What you should do: Can you rewrite the records below, swapping each "Where should I click to" for "Where do I click to" and leaving everything else unchanged?

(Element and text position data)
(begin)

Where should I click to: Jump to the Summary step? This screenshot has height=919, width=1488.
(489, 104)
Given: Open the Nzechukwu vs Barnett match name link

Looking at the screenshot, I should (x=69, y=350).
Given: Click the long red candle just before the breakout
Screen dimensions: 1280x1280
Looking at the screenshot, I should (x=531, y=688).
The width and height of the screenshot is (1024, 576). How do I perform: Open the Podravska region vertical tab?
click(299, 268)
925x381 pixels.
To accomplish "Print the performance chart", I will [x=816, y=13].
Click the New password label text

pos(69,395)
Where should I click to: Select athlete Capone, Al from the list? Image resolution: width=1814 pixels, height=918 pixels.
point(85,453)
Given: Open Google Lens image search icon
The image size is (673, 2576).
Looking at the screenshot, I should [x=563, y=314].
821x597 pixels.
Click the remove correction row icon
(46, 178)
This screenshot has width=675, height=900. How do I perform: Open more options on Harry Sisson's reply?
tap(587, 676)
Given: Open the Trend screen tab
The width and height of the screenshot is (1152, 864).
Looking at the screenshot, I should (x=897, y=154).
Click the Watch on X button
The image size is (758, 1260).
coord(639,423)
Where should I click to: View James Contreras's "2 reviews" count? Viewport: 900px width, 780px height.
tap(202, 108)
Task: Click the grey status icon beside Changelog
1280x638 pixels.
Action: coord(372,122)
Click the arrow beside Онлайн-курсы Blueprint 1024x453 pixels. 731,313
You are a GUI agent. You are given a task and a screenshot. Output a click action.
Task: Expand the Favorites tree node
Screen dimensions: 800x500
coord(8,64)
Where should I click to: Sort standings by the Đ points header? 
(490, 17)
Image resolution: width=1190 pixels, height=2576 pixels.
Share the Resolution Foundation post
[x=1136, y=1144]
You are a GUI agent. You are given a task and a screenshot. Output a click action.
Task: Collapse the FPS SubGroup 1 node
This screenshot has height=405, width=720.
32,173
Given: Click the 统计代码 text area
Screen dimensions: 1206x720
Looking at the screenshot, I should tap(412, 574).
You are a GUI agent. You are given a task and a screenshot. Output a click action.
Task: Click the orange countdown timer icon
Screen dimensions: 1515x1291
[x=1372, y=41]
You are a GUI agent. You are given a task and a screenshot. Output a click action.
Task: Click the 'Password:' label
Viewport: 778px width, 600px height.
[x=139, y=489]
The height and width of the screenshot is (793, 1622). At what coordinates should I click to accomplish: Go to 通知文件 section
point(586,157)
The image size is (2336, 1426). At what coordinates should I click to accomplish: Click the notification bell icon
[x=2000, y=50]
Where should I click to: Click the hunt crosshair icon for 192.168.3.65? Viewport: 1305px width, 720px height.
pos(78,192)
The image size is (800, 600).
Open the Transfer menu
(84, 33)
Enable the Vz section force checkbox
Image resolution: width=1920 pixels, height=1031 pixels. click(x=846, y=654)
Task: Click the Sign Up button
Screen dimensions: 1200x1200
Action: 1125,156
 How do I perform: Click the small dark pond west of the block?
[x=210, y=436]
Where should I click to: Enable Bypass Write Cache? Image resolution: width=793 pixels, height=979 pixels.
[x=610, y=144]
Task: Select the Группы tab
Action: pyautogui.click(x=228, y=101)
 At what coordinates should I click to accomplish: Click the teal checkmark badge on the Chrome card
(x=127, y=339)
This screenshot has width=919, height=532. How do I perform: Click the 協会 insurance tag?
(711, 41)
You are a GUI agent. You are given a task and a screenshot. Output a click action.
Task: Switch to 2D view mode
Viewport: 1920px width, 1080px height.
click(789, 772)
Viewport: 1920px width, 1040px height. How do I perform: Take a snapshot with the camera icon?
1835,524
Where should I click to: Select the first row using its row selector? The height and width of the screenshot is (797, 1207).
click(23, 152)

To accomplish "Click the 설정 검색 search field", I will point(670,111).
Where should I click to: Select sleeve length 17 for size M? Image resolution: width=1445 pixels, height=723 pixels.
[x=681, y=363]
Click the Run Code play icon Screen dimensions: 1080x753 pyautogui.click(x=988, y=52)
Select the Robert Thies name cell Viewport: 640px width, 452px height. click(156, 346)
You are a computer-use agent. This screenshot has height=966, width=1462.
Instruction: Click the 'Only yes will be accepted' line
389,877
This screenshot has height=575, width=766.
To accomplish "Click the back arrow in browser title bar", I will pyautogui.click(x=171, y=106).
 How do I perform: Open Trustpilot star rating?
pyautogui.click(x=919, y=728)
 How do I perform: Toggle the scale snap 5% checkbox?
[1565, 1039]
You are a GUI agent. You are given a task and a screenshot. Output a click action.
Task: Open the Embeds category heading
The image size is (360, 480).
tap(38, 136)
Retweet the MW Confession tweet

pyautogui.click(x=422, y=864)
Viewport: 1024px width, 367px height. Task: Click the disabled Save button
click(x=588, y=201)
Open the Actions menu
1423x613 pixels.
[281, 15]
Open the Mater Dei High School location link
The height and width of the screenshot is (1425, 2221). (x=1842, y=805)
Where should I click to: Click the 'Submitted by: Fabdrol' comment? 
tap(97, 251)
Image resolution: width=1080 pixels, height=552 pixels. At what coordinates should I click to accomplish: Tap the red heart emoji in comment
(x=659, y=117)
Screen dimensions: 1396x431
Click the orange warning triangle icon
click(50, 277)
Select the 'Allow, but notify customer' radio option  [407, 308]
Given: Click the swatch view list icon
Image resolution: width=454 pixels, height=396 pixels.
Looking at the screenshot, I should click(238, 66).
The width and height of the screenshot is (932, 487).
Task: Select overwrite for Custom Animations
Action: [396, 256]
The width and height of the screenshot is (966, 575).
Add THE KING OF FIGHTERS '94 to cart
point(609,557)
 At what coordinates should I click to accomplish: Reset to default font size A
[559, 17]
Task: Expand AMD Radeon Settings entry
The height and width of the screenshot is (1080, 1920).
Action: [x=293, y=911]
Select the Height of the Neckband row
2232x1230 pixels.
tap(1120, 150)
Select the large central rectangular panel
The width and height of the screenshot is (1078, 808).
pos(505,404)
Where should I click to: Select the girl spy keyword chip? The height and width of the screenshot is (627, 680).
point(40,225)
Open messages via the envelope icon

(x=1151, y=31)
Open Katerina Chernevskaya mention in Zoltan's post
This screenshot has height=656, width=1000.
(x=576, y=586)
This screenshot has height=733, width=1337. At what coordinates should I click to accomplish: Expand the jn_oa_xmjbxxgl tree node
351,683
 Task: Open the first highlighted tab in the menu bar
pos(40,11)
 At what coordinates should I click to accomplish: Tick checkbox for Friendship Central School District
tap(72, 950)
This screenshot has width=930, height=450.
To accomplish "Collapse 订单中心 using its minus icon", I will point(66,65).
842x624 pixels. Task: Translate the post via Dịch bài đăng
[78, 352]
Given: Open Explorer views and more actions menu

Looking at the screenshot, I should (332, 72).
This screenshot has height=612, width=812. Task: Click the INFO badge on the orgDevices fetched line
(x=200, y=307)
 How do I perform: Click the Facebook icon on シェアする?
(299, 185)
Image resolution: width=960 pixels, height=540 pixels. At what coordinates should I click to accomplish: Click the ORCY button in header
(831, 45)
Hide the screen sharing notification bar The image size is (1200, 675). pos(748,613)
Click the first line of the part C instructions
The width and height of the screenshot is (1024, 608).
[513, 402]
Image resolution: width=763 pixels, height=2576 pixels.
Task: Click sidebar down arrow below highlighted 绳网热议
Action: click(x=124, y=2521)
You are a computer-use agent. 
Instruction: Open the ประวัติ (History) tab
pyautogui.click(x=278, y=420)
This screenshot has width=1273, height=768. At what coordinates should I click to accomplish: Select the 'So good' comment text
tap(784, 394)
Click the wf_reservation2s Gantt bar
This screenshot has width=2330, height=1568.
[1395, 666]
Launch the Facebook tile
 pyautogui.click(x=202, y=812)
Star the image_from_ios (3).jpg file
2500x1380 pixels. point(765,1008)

(end)

Complete answer:
Where do I click to: Jump to the Summary step? This screenshot has height=919, width=1488.
(489, 104)
Given: Open the Nzechukwu vs Barnett match name link

Looking at the screenshot, I should (x=69, y=350).
Given: Click the long red candle just before the breakout
Screen dimensions: 1280x1280
Looking at the screenshot, I should (x=531, y=688).
The width and height of the screenshot is (1024, 576). How do I perform: Open the Podravska region vertical tab?
click(299, 268)
925x381 pixels.
To accomplish "Print the performance chart", I will [x=816, y=13].
Click the New password label text

pos(69,395)
Where do I click to: Select athlete Capone, Al from the list? Image resolution: width=1814 pixels, height=918 pixels.
point(85,453)
Given: Open Google Lens image search icon
The image size is (673, 2576).
Looking at the screenshot, I should [x=563, y=314].
821x597 pixels.
Click the remove correction row icon
(46, 178)
This screenshot has width=675, height=900. How do I perform: Open more options on Harry Sisson's reply?
tap(587, 676)
Given: Open the Trend screen tab
The width and height of the screenshot is (1152, 864).
Looking at the screenshot, I should (x=897, y=154).
Click the Watch on X button
The image size is (758, 1260).
coord(639,423)
Where do I click to: View James Contreras's "2 reviews" count? Viewport: 900px width, 780px height.
tap(202, 108)
Task: Click the grey status icon beside Changelog
1280x638 pixels.
Action: coord(372,122)
Click the arrow beside Онлайн-курсы Blueprint 1024x453 pixels. 731,313
You are a GUI agent. You are given a task and a screenshot. Output a click action.
Task: Expand the Favorites tree node
Screen dimensions: 800x500
coord(8,64)
Where do I click to: Sort standings by the Đ points header? 
(490, 17)
Image resolution: width=1190 pixels, height=2576 pixels.
Share the Resolution Foundation post
[x=1136, y=1144]
You are a GUI agent. You are given a task and a screenshot. Output a click action.
Task: Collapse the FPS SubGroup 1 node
This screenshot has height=405, width=720.
32,173
Given: Click the 统计代码 text area
Screen dimensions: 1206x720
Looking at the screenshot, I should tap(412, 574).
You are a GUI agent. You are given a task and a screenshot. Output a click action.
Task: Click the orange countdown timer icon
Screen dimensions: 1515x1291
[x=1372, y=41]
You are a GUI agent. You are given a task and a screenshot. Output a click action.
Task: Click the 'Password:' label
Viewport: 778px width, 600px height.
[x=139, y=489]
The height and width of the screenshot is (793, 1622). At what coordinates should I click to accomplish: Go to 通知文件 section
point(586,157)
The image size is (2336, 1426). At what coordinates should I click to accomplish: Click the notification bell icon
[x=2000, y=50]
Where do I click to: Click the hunt crosshair icon for 192.168.3.65? Viewport: 1305px width, 720px height.
pos(78,192)
The image size is (800, 600).
Open the Transfer menu
(84, 33)
Enable the Vz section force checkbox
Image resolution: width=1920 pixels, height=1031 pixels. click(x=846, y=654)
Task: Click the Sign Up button
Screen dimensions: 1200x1200
Action: 1125,156
 How do I perform: Click the small dark pond west of the block?
[x=210, y=436]
Where do I click to: Enable Bypass Write Cache? Image resolution: width=793 pixels, height=979 pixels.
[x=610, y=144]
Task: Select the Группы tab
Action: pyautogui.click(x=228, y=101)
 At what coordinates should I click to accomplish: Click the teal checkmark badge on the Chrome card
(x=127, y=339)
This screenshot has width=919, height=532. How do I perform: Click the 協会 insurance tag?
(711, 41)
You are a GUI agent. You are given a task and a screenshot. Output a click action.
Task: Switch to 2D view mode
Viewport: 1920px width, 1080px height.
click(789, 772)
Viewport: 1920px width, 1040px height. How do I perform: Take a snapshot with the camera icon?
1835,524
Where do I click to: Select the first row using its row selector? The height and width of the screenshot is (797, 1207).
click(23, 152)

To accomplish "Click the 설정 검색 search field", I will point(670,111).
Where do I click to: Select sleeve length 17 for size M? Image resolution: width=1445 pixels, height=723 pixels.
[x=681, y=363]
Click the Run Code play icon Screen dimensions: 1080x753 pyautogui.click(x=988, y=52)
Select the Robert Thies name cell Viewport: 640px width, 452px height. click(156, 346)
You are a computer-use agent. This screenshot has height=966, width=1462.
Instruction: Click the 'Only yes will be accepted' line
389,877
This screenshot has height=575, width=766.
To accomplish "Click the back arrow in browser title bar", I will pyautogui.click(x=171, y=106).
 How do I perform: Open Trustpilot star rating?
pyautogui.click(x=919, y=728)
 How do I perform: Toggle the scale snap 5% checkbox?
[1565, 1039]
You are a GUI agent. You are given a task and a screenshot. Output a click action.
Task: Open the Embeds category heading
The image size is (360, 480).
tap(38, 136)
Retweet the MW Confession tweet

pyautogui.click(x=422, y=864)
Viewport: 1024px width, 367px height. Task: Click the disabled Save button
click(x=588, y=201)
Open the Actions menu
1423x613 pixels.
[281, 15]
Open the Mater Dei High School location link
The height and width of the screenshot is (1425, 2221). (x=1842, y=805)
Where do I click to: Click the 'Submitted by: Fabdrol' comment? 
tap(97, 251)
Image resolution: width=1080 pixels, height=552 pixels. At what coordinates should I click to accomplish: Tap the red heart emoji in comment
(x=659, y=117)
Screen dimensions: 1396x431
Click the orange warning triangle icon
click(50, 277)
Select the 'Allow, but notify customer' radio option  [407, 308]
Given: Click the swatch view list icon
Image resolution: width=454 pixels, height=396 pixels.
Looking at the screenshot, I should click(238, 66).
The width and height of the screenshot is (932, 487).
Task: Select overwrite for Custom Animations
Action: [396, 256]
The width and height of the screenshot is (966, 575).
Add THE KING OF FIGHTERS '94 to cart
point(609,557)
 At what coordinates should I click to accomplish: Reset to default font size A
[559, 17]
Task: Expand AMD Radeon Settings entry
The height and width of the screenshot is (1080, 1920).
Action: [x=293, y=911]
Select the Height of the Neckband row
2232x1230 pixels.
tap(1120, 150)
Select the large central rectangular panel
The width and height of the screenshot is (1078, 808).
pos(505,404)
Where do I click to: Select the girl spy keyword chip? The height and width of the screenshot is (627, 680).
point(40,225)
Open messages via the envelope icon

(x=1151, y=31)
Open Katerina Chernevskaya mention in Zoltan's post
This screenshot has height=656, width=1000.
(x=576, y=586)
This screenshot has height=733, width=1337. At what coordinates should I click to accomplish: Expand the jn_oa_xmjbxxgl tree node
351,683
 Task: Open the first highlighted tab in the menu bar
pos(40,11)
 At what coordinates should I click to accomplish: Tick checkbox for Friendship Central School District
tap(72, 950)
This screenshot has width=930, height=450.
To accomplish "Collapse 订单中心 using its minus icon", I will point(66,65).
842x624 pixels. Task: Translate the post via Dịch bài đăng
[78, 352]
Given: Open Explorer views and more actions menu

Looking at the screenshot, I should (332, 72).
This screenshot has height=612, width=812. Task: Click the INFO badge on the orgDevices fetched line
(x=200, y=307)
 How do I perform: Click the Facebook icon on シェアする?
(299, 185)
Image resolution: width=960 pixels, height=540 pixels. At what coordinates should I click to accomplish: Click the ORCY button in header
(831, 45)
Hide the screen sharing notification bar The image size is (1200, 675). pos(748,613)
Click the first line of the part C instructions
The width and height of the screenshot is (1024, 608).
[513, 402]
Image resolution: width=763 pixels, height=2576 pixels.
Task: Click sidebar down arrow below highlighted 绳网热议
Action: click(x=124, y=2521)
You are a computer-use agent. 
Instruction: Open the ประวัติ (History) tab
pyautogui.click(x=278, y=420)
This screenshot has width=1273, height=768. At what coordinates should I click to accomplish: Select the 'So good' comment text
tap(784, 394)
Click the wf_reservation2s Gantt bar
This screenshot has width=2330, height=1568.
[1395, 666]
Launch the Facebook tile
 pyautogui.click(x=202, y=812)
Star the image_from_ios (3).jpg file
2500x1380 pixels. point(765,1008)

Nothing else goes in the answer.